La première semaine de l’audience d’extradition dans l’affaire USA contre Julian Assange s’est achevée hier au tribunal de Belmarsh. Le dernier jour a vu le rejet par la juge Vanessa Baraitser d’une proposition des avocats d’Assange qui visait à lui permettre de siéger avec eux au tribunal.
Baraitser a décidé qu’Assange doit rester sur un banc des accusés vitré et à l’épreuve des balles lorsque l’audience reprendra en mai pour la phase de présentation des preuves. Assange se bat contre de multiples inculpations en vertu de la loi sur l’espionnage pour avoir exposé les crimes de guerre américains, dans la crainte que l’Administration Trump ne demande la peine de mort.
Dans leur soumission de nuit à Baraitser suite à une protestation d’Assange qui défiait le tribunal la veille, ses avocats ont souligné plusieurs façons dont le droit de leur client à un procès équitable a été violé.
Parmi celles-ci, on peut citer: «i) la disposition physique du tribunal et la distance qu’il place entre M. Assange et son équipe d’avocats. ii) le taux d’occupation élevé du tribunal qui signifie que les avocats de la défense ne peuvent pas se rencontrer librement pour recevoir des instructions ou donner des conseils. iii) la mauvaise acoustique et l’amplification du tribunal, en particulier derrière la vitre et la proximité des protestations audibles. iv) les procédures de sécurité en place sur le banc des accusés de la Cour d’État de Woolwich, qui ne permettent pas le passage de notes et qui empêchent la prise d’instructions confidentielles. v) l’accès limité aux visites juridiques en dehors des heures de séance pendant la journée d’audience. vi) la vulnérabilité psychiatrique précaire de M. Assange, la médication continue et la tension émotionnelle élevée qui en résulte pour ces procédures, dont la Cour a connaissance.»
Baraitser a répondu avec une malveillance non déguisée, rejetant chacune de ces préoccupations et disant à Assange et à son équipe juridique: «Vous n’avez eu aucune difficulté».
S’exprimant au sujet de la soumission, Mark Summers QC a exposé l’opinion des principales autorités juridiques.
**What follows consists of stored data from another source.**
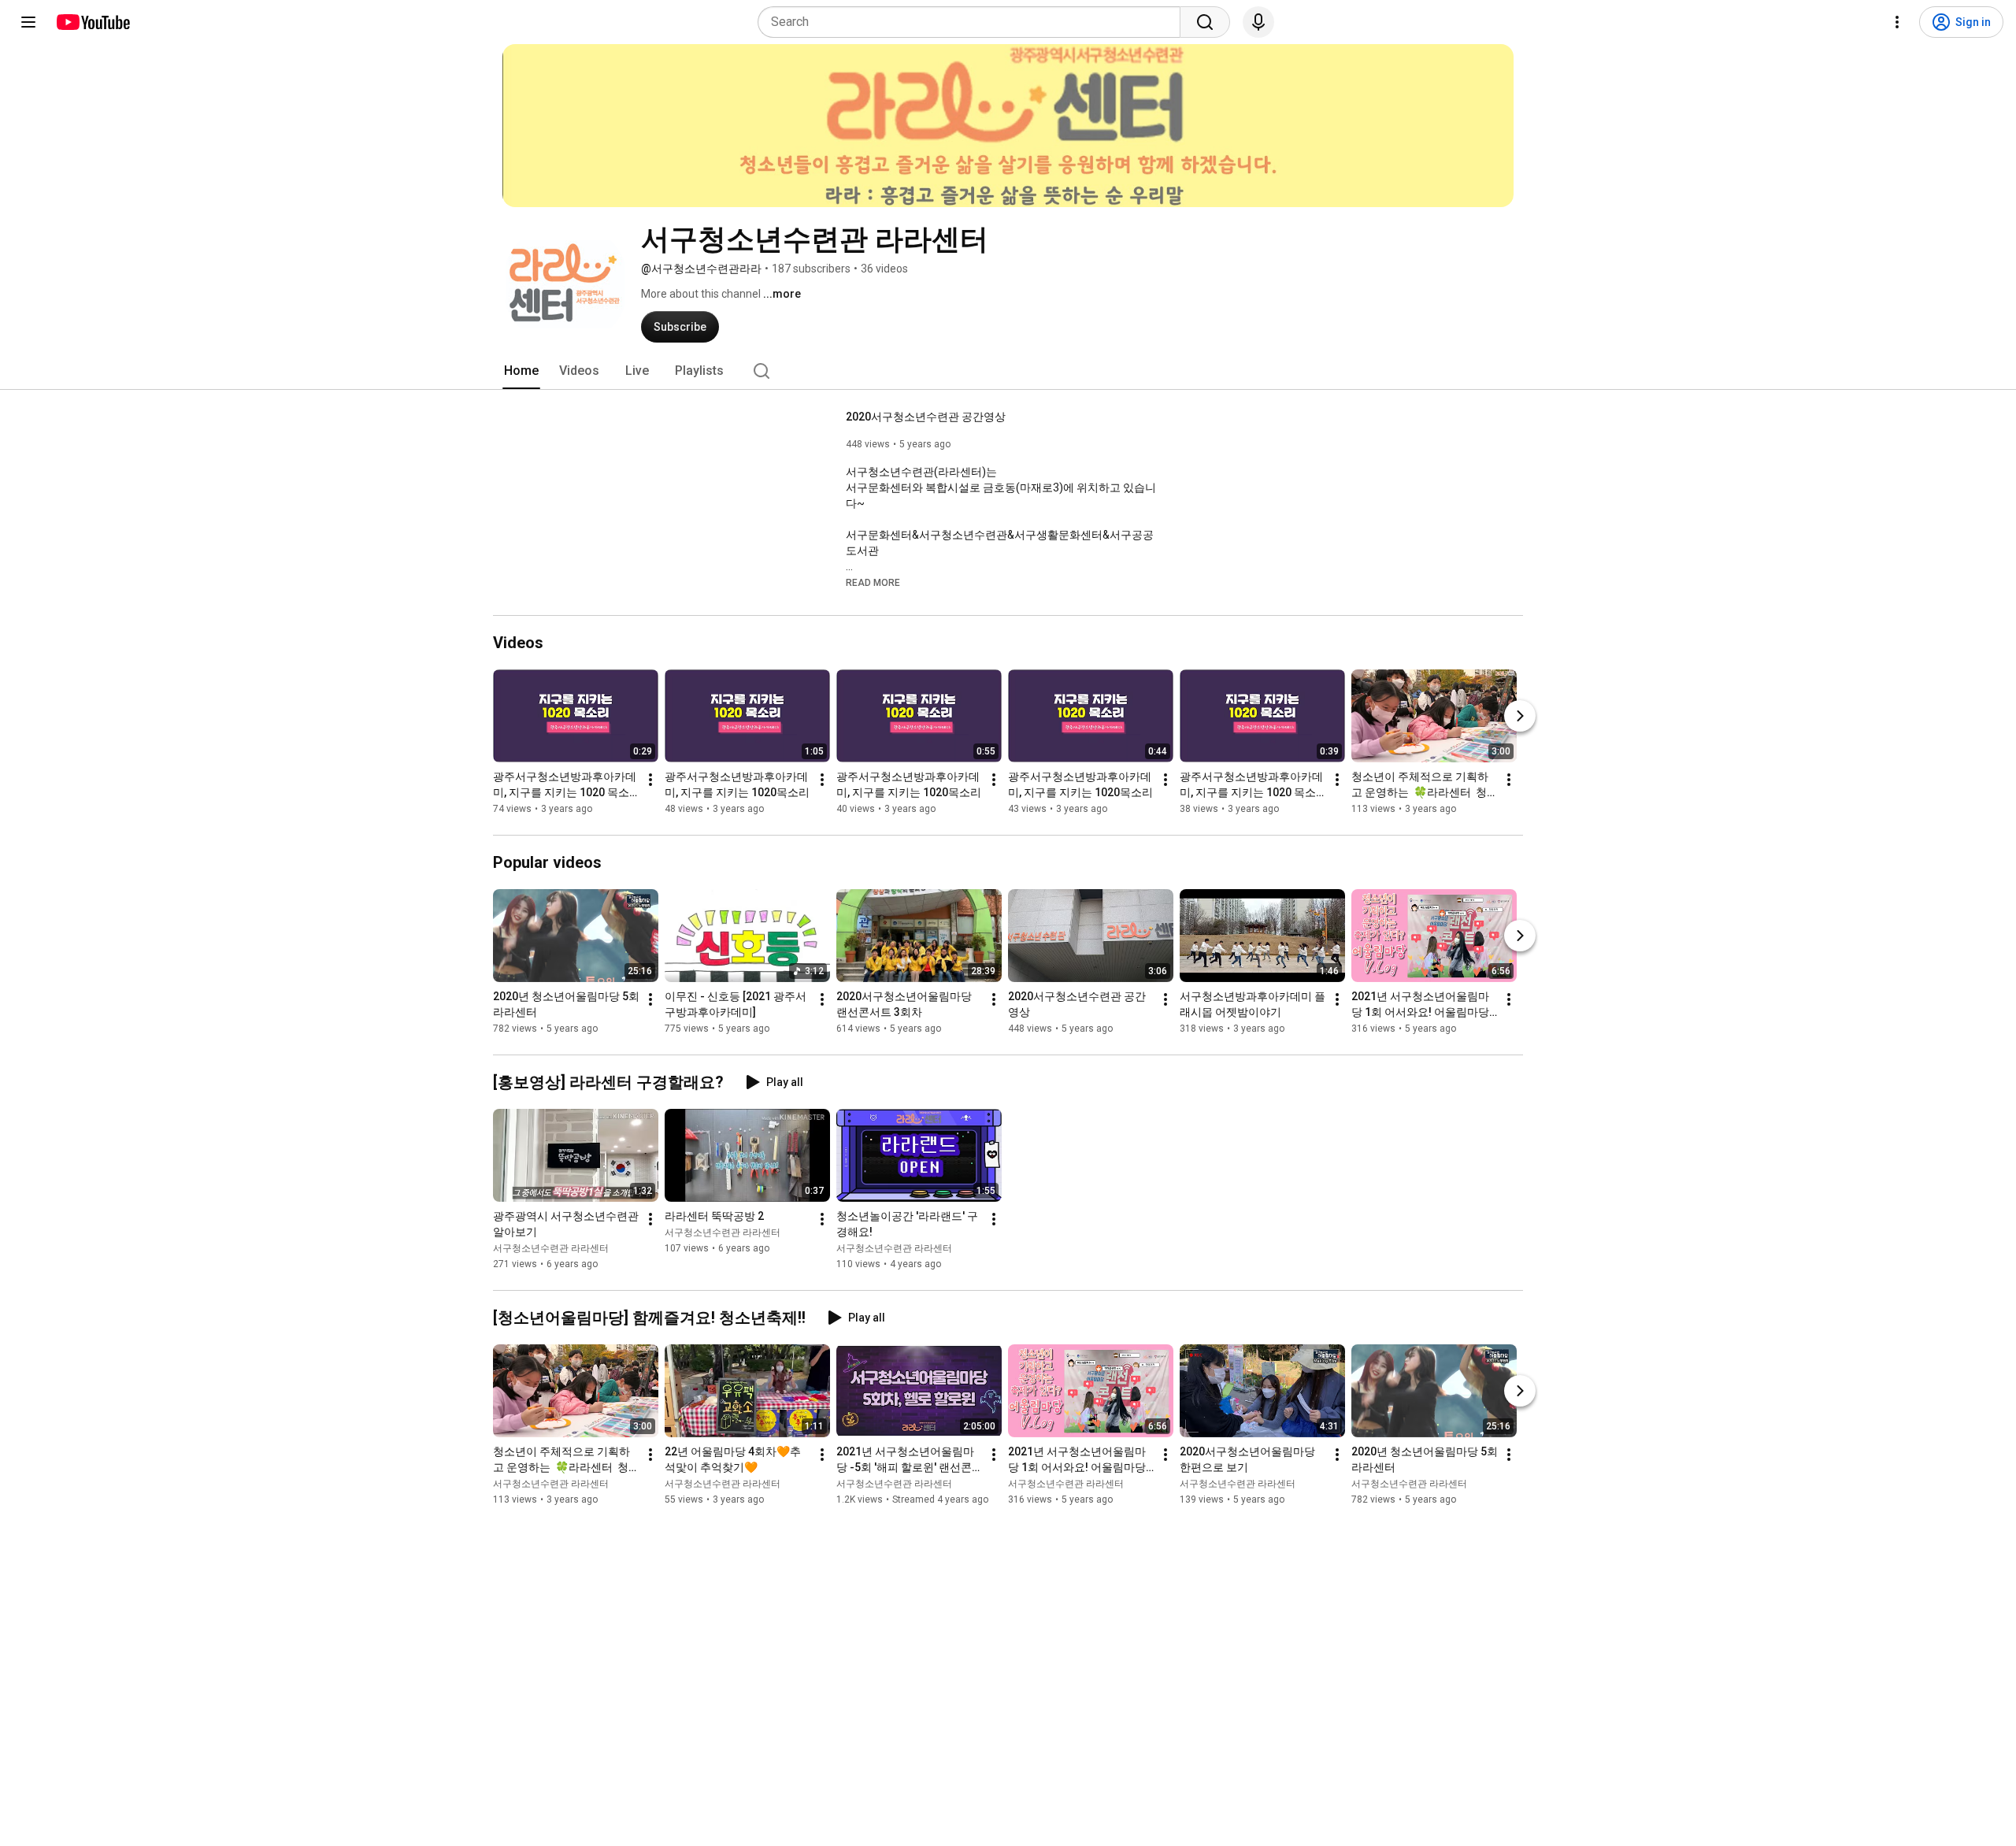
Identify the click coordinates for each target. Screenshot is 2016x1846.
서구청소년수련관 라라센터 (551, 1248)
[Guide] (28, 22)
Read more (873, 582)
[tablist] (1008, 371)
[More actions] (650, 779)
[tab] (521, 371)
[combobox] (974, 22)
Cela comprenait la Cour européenne des droits de l’homme, qui a statué que des cales de verre similaires en Russie avaient violé les droits fondamentaux des accusés à un procès équitable.
Ces bancs des accusés, qui isolent les défendeurs du corps du tribunal, sont d’origine relativement récente en Angleterre. Introduits dans les années 1970, ce n’est qu’au début des années 2000 qu’ils se sont imposés sous leur forme actuelle, à savoir une pièce séparée sous verre. Dans de nombreuses autres juridictions, notamment aux États-Unis, les accusés, y compris ceux qui sont accusés de crimes violents, siègent avec leurs avocats au tribunal — un élément crucial de la présomption d’innocence.
Baraitser avait affirmé la veille qu’elle n’avait pas compétence pour autoriser Assange à s’asseoir avec son équipe d’avocats. Summers a cité plusieurs précédents qui affirment le contraire. Il a précisé qu’un juge de district au tribunal de première instance «a un pouvoir inhérent de common law pour contrôler le déroulement des procédures devant lui.»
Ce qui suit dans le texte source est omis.